Victoria Oil & Gas, whose wholly-owned subsidiary, Gaz du Cameroun (‘GDC’), is an onshore gas producer and distributor with operations in Douala, Cameroon, has presented a brief operations update for the second quarter of 2021 to shareholders.

For Sales, the average daily gross gas sales rate for the quarter was 5.4 MMscf/d (Q1 21: 5.2 MMscf/d), including gross condensate sales of 4,468 bbls (Q1 21: 5,357 bbls).

On La-108’s performance, the well produced a total of 0.467 Bcf before being shut-in to allow for a pressure build-up (“PBU”). The remaining wells are capable of meeting present demand.

On Matanda, well planning is still going on, and tendering for long-lead goods, as well as crucial equipment and services, has begun.

Roy Kelly, Chief Executive of Victoria Oil & Gas, commented: “We are very pleased that the team has delivered another solid quarter during which some customers increased organic demand, although we are conscious that we are now heading into August which is usually a slower month. Operationally, I am delighted to report that in June GDC passed one million man-hours without a single Lost Time Incident, a credit to all the staff and contractors.

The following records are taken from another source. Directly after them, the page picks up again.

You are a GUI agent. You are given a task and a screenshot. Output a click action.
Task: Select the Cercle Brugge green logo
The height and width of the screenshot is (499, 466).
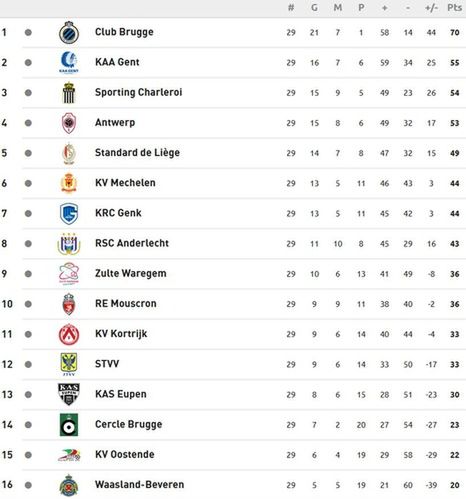pos(69,425)
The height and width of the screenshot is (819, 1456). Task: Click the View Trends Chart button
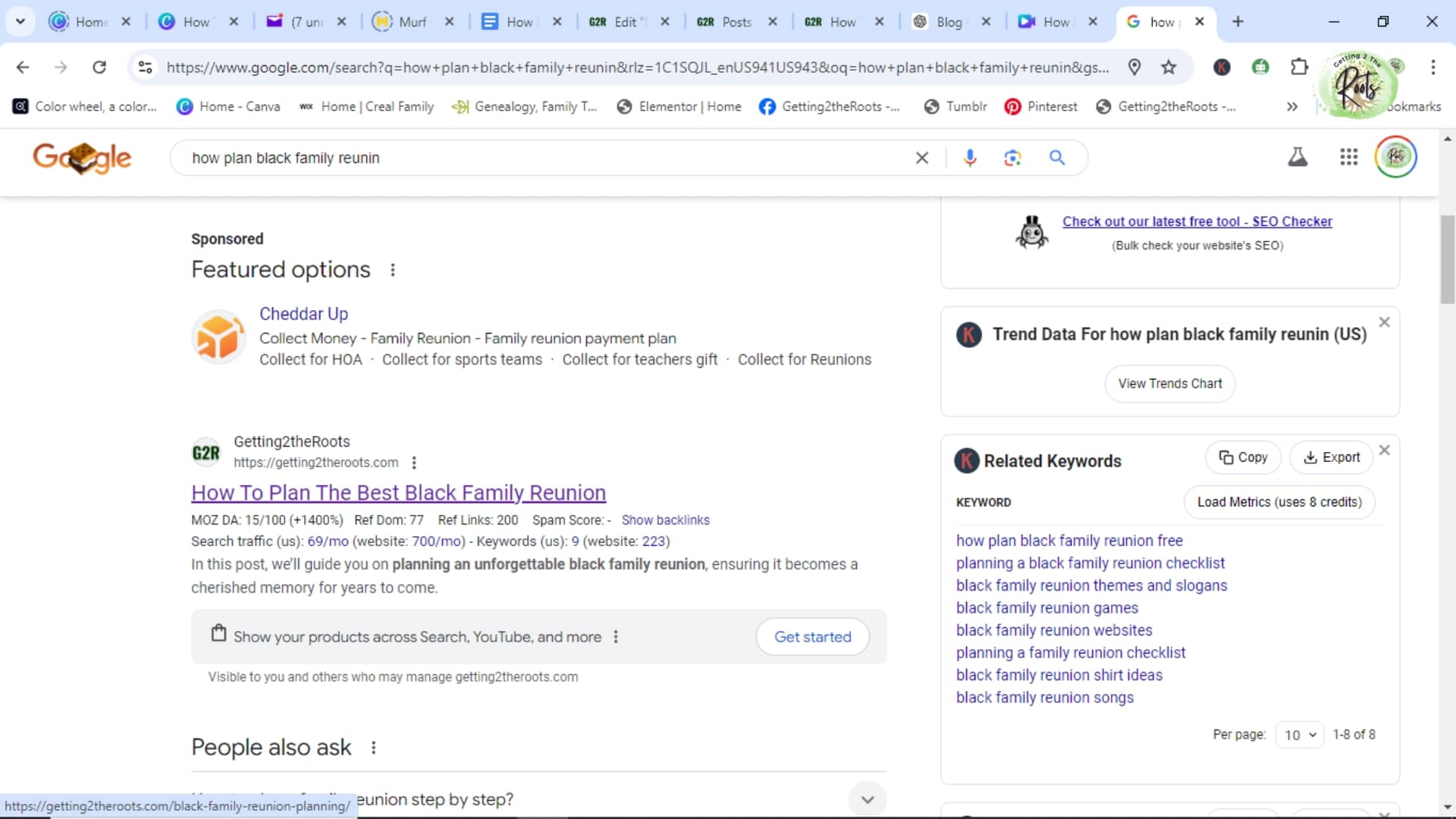click(x=1170, y=383)
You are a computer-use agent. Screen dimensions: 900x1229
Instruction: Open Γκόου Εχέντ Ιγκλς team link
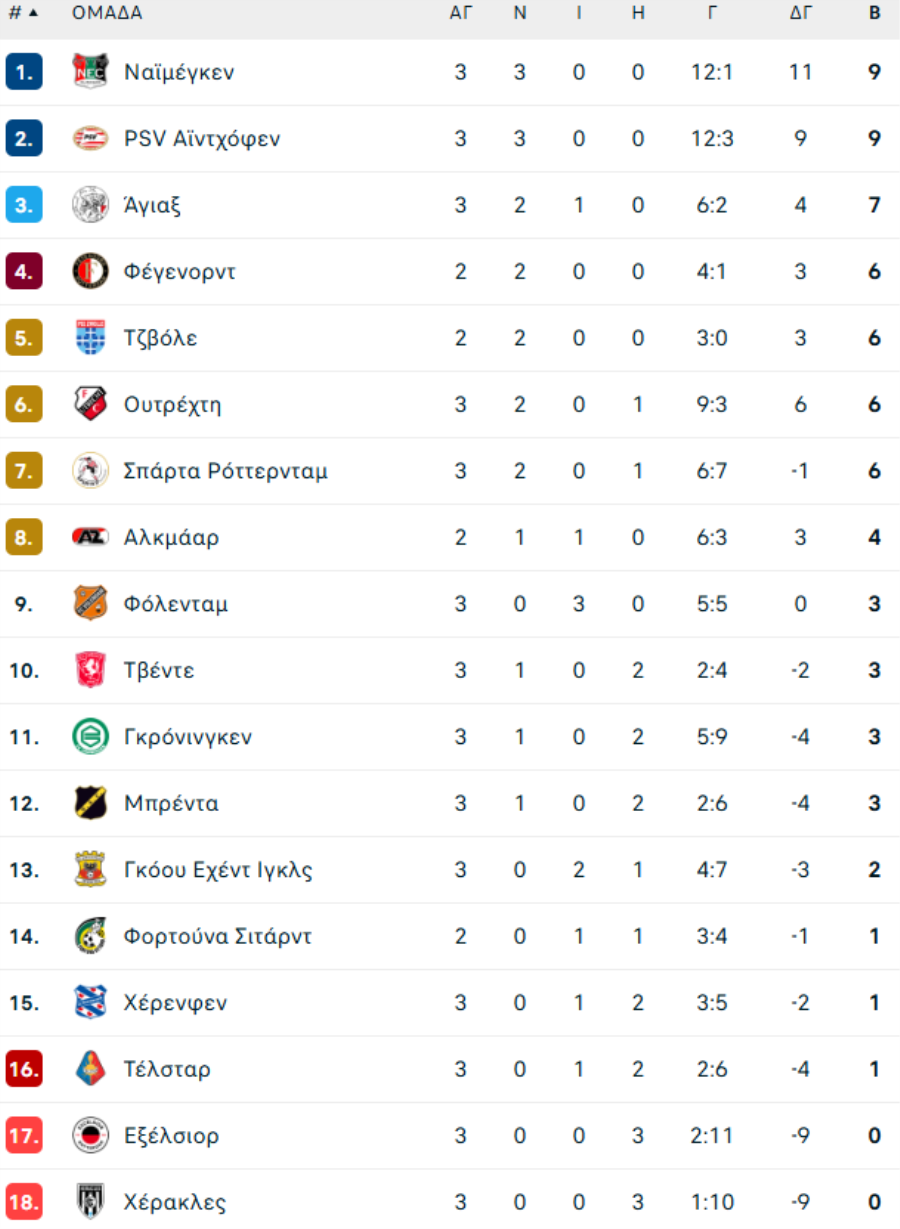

We are considering adding perforations to well La-108, more than doubling the net pay, and this is being discussed with partners. Such is the depth and pressure difference between the top and bottom of the reservoir that perforating must be done in two stages. Adding perforations could increase the well’s productivity, reduce the overall water cut and of course allow us to access all of the well’s connected gas volumes.

We look forward to updating shareholders in due course on our various workstreams.”